DCVax-Direct & DCVax-DR

Over the past two years, Advent has transferred all manufacturing technology protocols for DCVax-Direct (which was manufactured by Cognate in Memphis US) to Advent at Sawston UK, determined which technology will be used in the first step of the manufacturing process (separating the monocytes from the rest of the immune cells in the leukapheresis material) either using the original outdated proprietary tangential flow filtration (TFF) system or a newer commercial system (I’m guessing new system), determined which ingredient(s) will be used to replace BCG (which is now scarce), developed new SOPs for the the new version DCVax-DR, and have written the Chemistry and Manufacturing Control (CMC) sections for the IND package. Advent has also performed mechanism of action studies, which will be helpful in the phase 2/3 trials and is required when applying for regulatory approval. (reminder - MOA studies were not performed in the Phase 1 DCVax-Direct trial, and were performed long after the DCVax-L trial completed which held up filing for DCVax-L approval)

Importantly, they have also found a new source of BCG and have maintained the original formula (GM-CSF, BCG+IFN ?) which means they have successfully performed all the engineering comparison runs, validations, and have met the original final release specifications in the transfer to Sawston. Their quarterly reports have revealed that they intend to trial both versions. (possibly as separate arms, and probably for compassionate use in multiple cancers)

During the shareholder meeting, Linda revealed that the indication has been selected for the next, Phase II DCVax-Direct trials, but only hinted that it is for a “below the neck cancer,” and that the lead institutions in both the US and UK are prepared and excited. Another hint, that “it is a particularly bad cancer for patients and that something new and different is needed,” leads me to speculate that the indication is pancreatic cancer.

This is an extremely aggressive cancer with few treatment options but Northwest Bio did have encouraging results in the phase I trial, and has anecdotal evidence that DCVax-Direct may finally move the needle in this deadly cancer too. Most of us remember that a stage 4 pancreatic cancer patient (Alan Butler from National Geographic) was treated with DCVax-Direct in 2014 and is still alive over a decade later. National Geographic featured him in a special on cancer and Northwest Bio was ridiculed in some media publications for “exploiting” him, and a small firestorm was created over this at MD Anderson.
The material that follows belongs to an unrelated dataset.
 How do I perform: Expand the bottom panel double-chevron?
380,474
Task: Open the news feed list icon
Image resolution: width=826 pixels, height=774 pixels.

Despite the fact that the phase 1 trial was a first-in-man feasibility study and it had many limitations, like only taking the sickest patients who had exhausted other treatment options, testing several dose levels, injecting a single tumor, and Cognate had several manufacturing failures, the results were encouraging, and some valuable knowledge was acquired, which will be applied in the next phase 2/3 trials.

On the subject of manufacturing, there have been some false AI postings on this board that DCVax-Direct uses the Flaskworks system. As I have posted before, DCVax-Direct does not use the Flaskworks system. It is manufactured in a closed system which uses disposable culture bags, not flasks, in order to delay activation and only partially mature the dendritic cells. This difference is critically important.

In manufacturing DCVax-L, when loaded into the Flaskworks sytem, the monocytes adhere to the bottom of the polystyrene cartridge which initiates the activation process and then later antigens from the tumor tissue are added to the cartridge to educate the dendritic cells. However, with DCVax-Direct, it is necessary to delay the activation in order for the dendritic cells to take up the antigens in the body from dead or dying tumor cells. (immature dendritic cells have the ability to take up antigens but fully mature dendritic cells do not) In the bagged system, the monocytes are cultured in suspension and do not adhere to the surface, which allows Advent to control the activation process so the dendritic cells can be optimally activated. The partially activated dendritic cells in DCVax-Direct retain the capability to take up antigens in-vitro but are irrevocably committed to full maturation.